12 stock photography sites for nonprofits
If folklore is to be believed, a picture tells a thousand words. In a time when our messages need to be short and sweet, yet informational, impactful and inspiring, nonprofit communicators can use all the help they can get. If an element of your message can be conveyed by a great photo, I say go for it! There are numerous stock photography sites offering images to help you tell your story.
People are drawn to photos
Whether you’re publishing a blog and need a compelling image to accompany the text, posting an inspiring quote to your social media channels, or livening up a presentation or report, photography can help you convey the context and emotion you’re aiming for. People are drawn to relevant photography and imagery that conveys a part of the story the text may not fully capture; the nuances of the story that can be better demonstrated visually.
Finding the perfect image
With so much choice, the challenge comes in finding the perfect photo, conveying the right message, with a price and licensing rights that meet your needs. Fair warning: searching for the right one can test your patience. Lots of stock images you’ll find could be described as cheesy, some may be too low-resolution for your needs, or the price may not fit your budget. There are some goodies out there though, so it’s worth the hunt.
When you’re ready to start your search, there are many stock photography sites to explore, and the following list is meant as a place for you to start. Full disclosure – there are many to choose from and I haven’t used them all. This list was compiled based on sites I have used, tips from fellow marcom professionals regarding their favourites, and sites that have been highlighted on best-of lists I’ve tracked over the years.
Here are 12 stock photography sites to check out
Death to Stock: looking to provide creators with images that don’t look hokey or staged, Death to Stock founders David Sherry and Allie Lehman say they wanted to help “brands create rich digital experiences that elevated their visual aesthetic… without shelling out wads of cash, or their sanity.” From the home page, sign up to their email list to receive a free packet of photos every month. Their premium plan offers access to all their photos, the free monthly packet of pics, a pack sent only to premium members, and cloud storage with 1-click downloads. A percentage of funds from their premium plan goes towards funding more photographers, who take new images, which are included in future monthly packets for users.
Dollar Photo Club (part of Fotolia): the details are in the name – this site offers high-resolution royalty-free stock photos and vector files for $1 (extended license available too). This site limits membership and you must apply so your application can be reviewed.

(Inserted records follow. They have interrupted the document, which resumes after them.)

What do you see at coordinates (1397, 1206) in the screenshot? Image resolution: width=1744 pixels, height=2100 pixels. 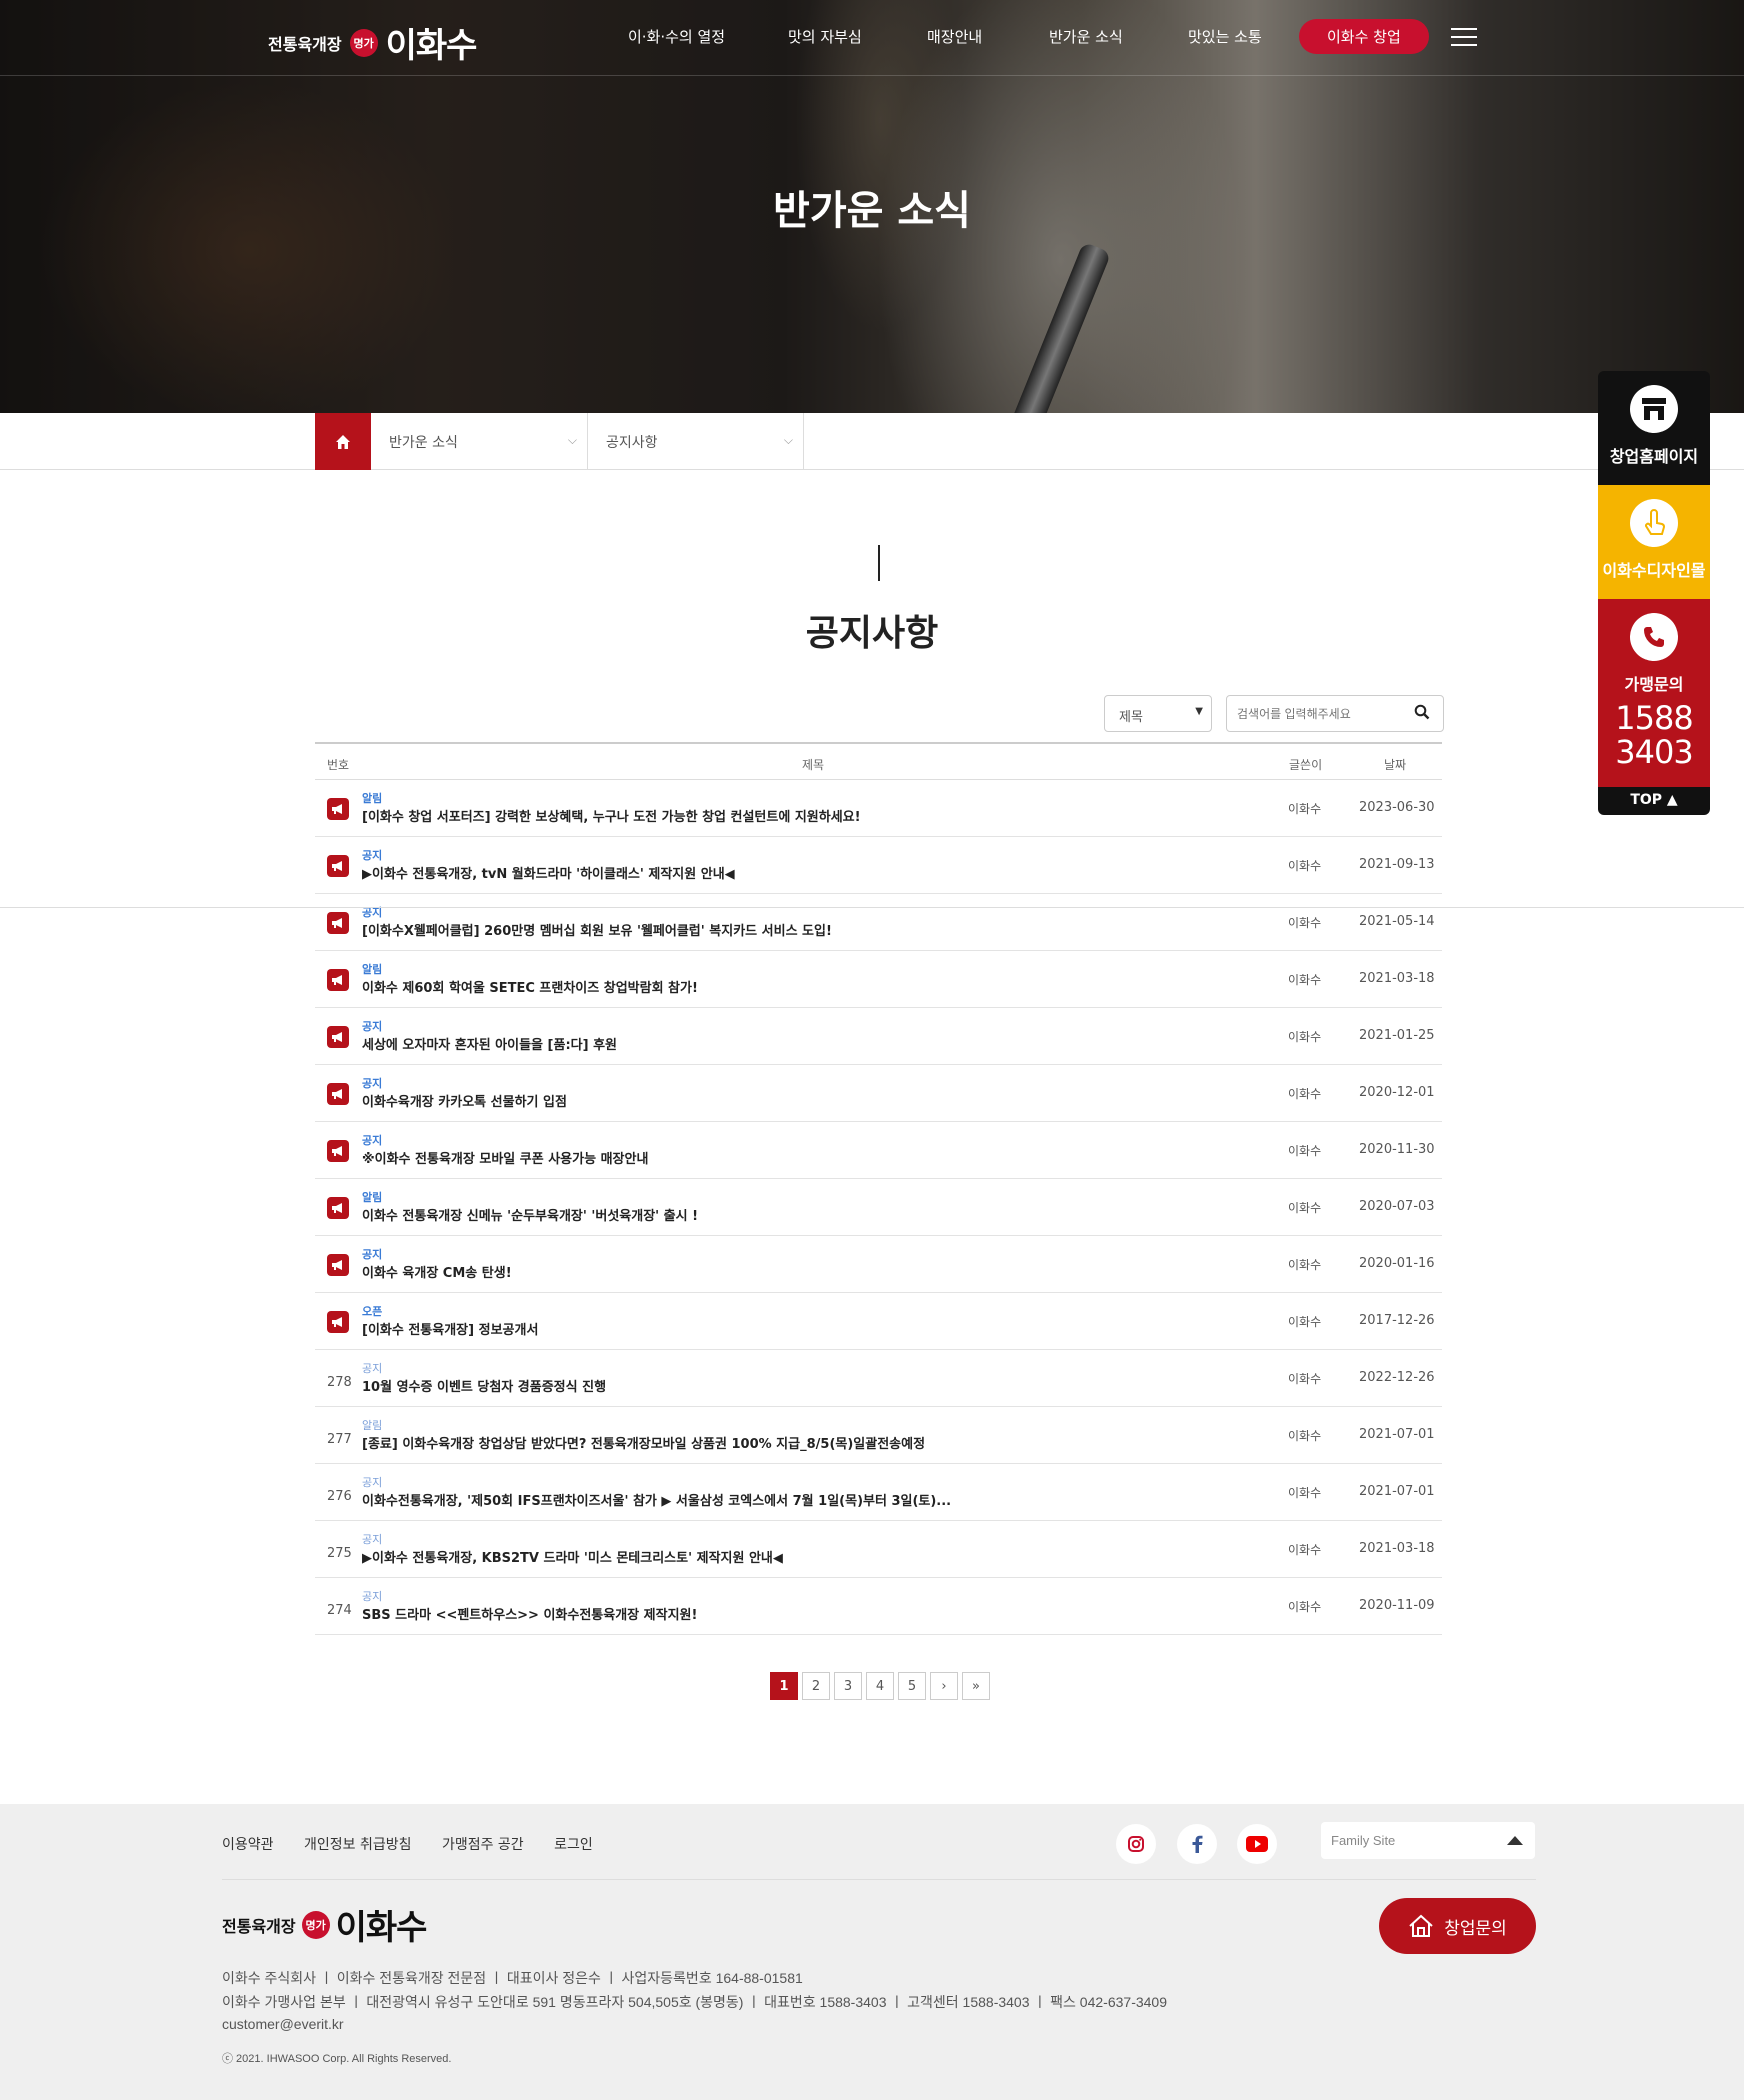 I see `row-date: 2020-07-03` at bounding box center [1397, 1206].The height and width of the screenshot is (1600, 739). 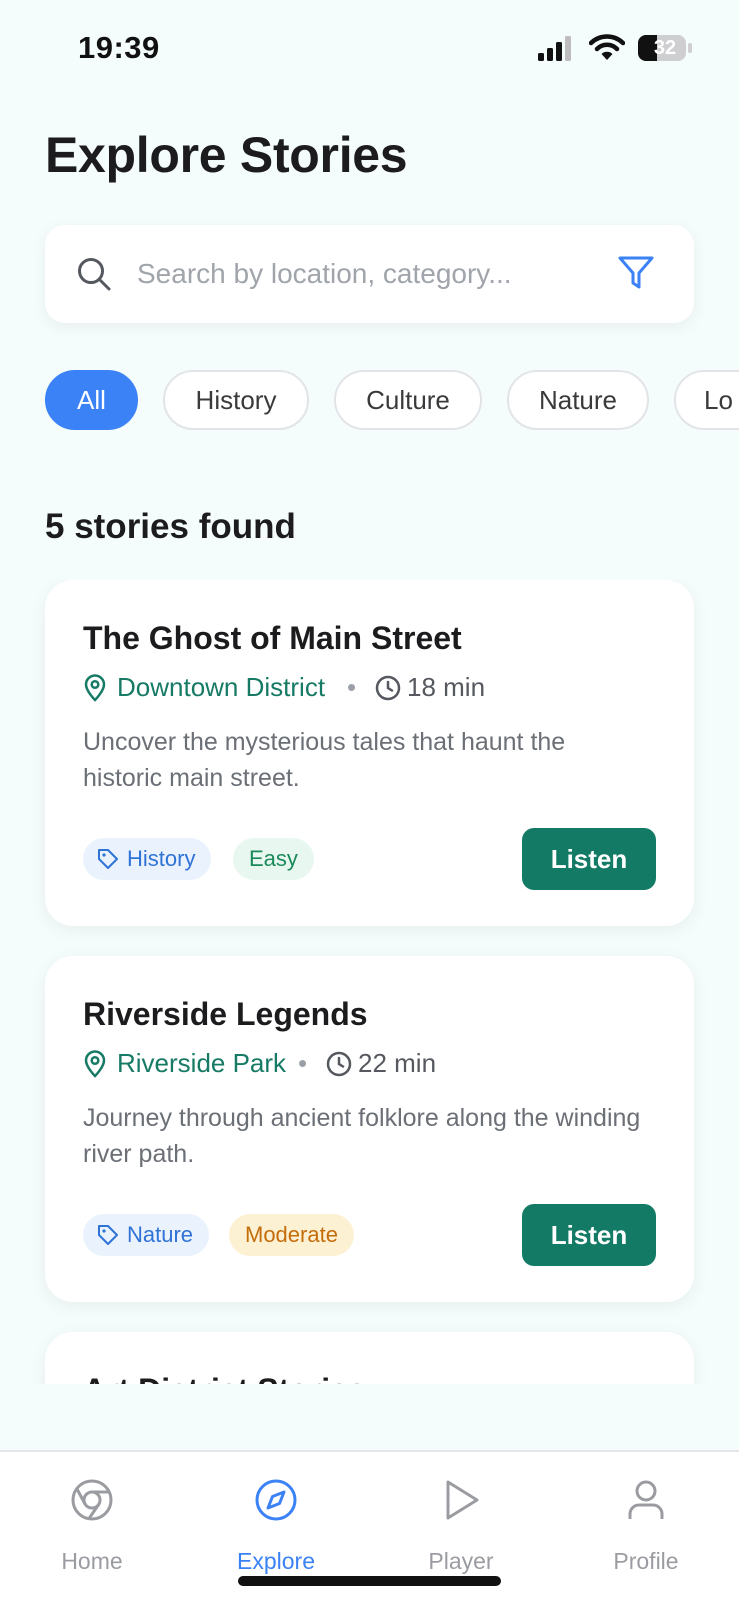 I want to click on user-icon, so click(x=646, y=1500).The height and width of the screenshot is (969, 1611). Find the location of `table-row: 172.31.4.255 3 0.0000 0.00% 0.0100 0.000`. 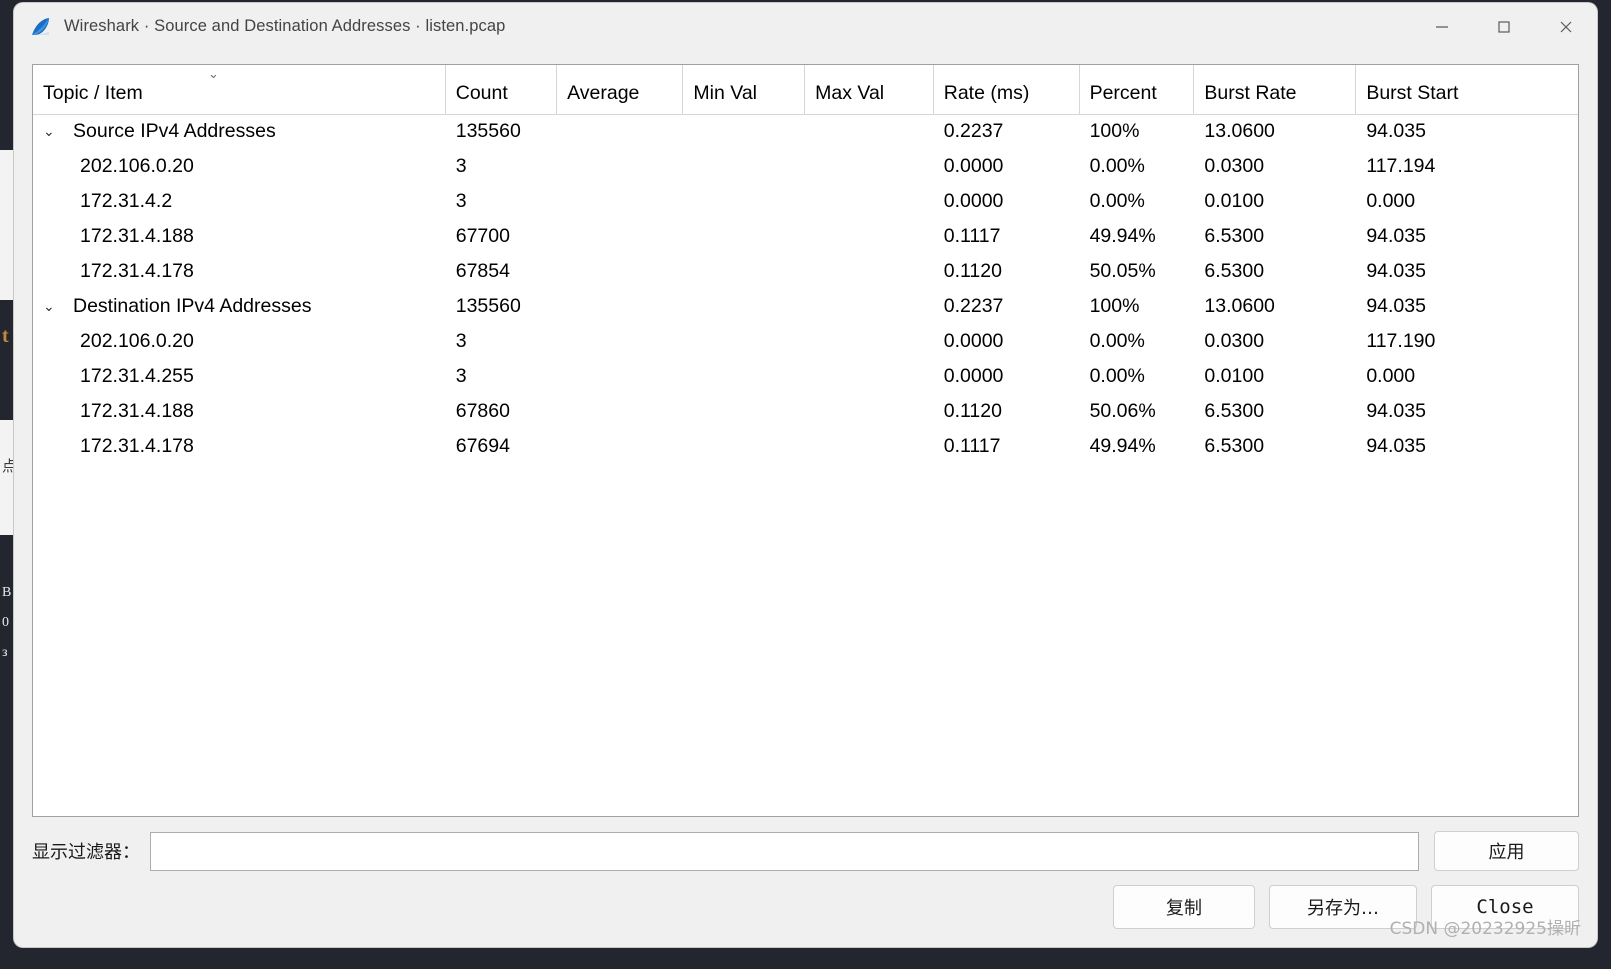

table-row: 172.31.4.255 3 0.0000 0.00% 0.0100 0.000 is located at coordinates (806, 376).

iStock (part of Getty Images): offers royalty-free stock images, media and design elements including vector illustrations, videos, music and sound effects. The site has a robust search function, allowing users to search by keyword and file type. Photos are priced in credits, so users buy a credit package or subscription to get started. Standard and extended licensing options are available. If you join, you can also access free downloads of a photo, illustration, video and audio clip every week.
Little Visuals: offers 7 high-resolution images zipped up and sent to your inbox every week. Highlighting creative commons licensed photos, the owners have made their work available to the public domain.
New Old Stock: describes their offerings as “vintage photos from the public archives, free of known copyright restrictions”. If you’re looking for historical photos to accompany your text, this is a great resource.
Public Domain Archive: Founder Matt says that the site is a “public domain image repository… a site where you come to explore and discover treasures by other great photographers. A place to find inspiration and photography that you can re-use in your creative projects.” You can download images one at a time for free, or become a premium member to do a bulk download of all photos added each month.
Shutterstock: provides downloads of royalty free stock photos, vector files, videos, and music tracks. Several pricing options are available: choose a pay-as-you-go pack, subscription, or a browsing account. Join the site on the home page and you get access to free downloads every week to build up your library of files.
Stocksy: this site is a co-operative that is owned and run by its artists, offering a royalty-free collection of curated images. Their images are provided under a basic license, although extended licenses are available to meet additional needs (ie: product re-sale or multiple seat licenses); details available on their support page.
Thinkstock (part of Getty Images): aggregating content from the other sites under the Getty name, this site offers “premium royalty-free images selected from Getty Images and iStock”. Several pricing plans are available, and you can search by keyword or category.
Unsplash: the folks here keep their description to the point – their images are free, high-resolution, and you can do whatever you want with them since they’re distributed under a creative commons zero license. They post 10 new photos every 10 days, and the photo subjects are diverse in look and composition. You can browse the site or subscribe to have the images sent directly to your inbox.
Being true to your brand
Any image you choose should be in keeping with the brand guidelines that have been established for your organization. Think about things like photography style and colour palette to ensure the overall look is what you’re going for. Anything you use should reflect your brand personality, and I’d suggest not worrying about getting too perfect of an image. People like real and relatable photos, and if something’s too slick looking they’ll skip it.
Use yourself as the first reviewer: when looking at stock photography site options, which image does your eye go to first? Where does your gaze linger? Why? If your answers are the same as what you’re hoping your audience’s will be, you’ve got a winner.
Taking your message from good to great
No matter how you choose to tell your story, an image can only enhance the idea or emotion you’re describing. Taking some time to incorporate a visual element to your storytelling will take your message from good to great.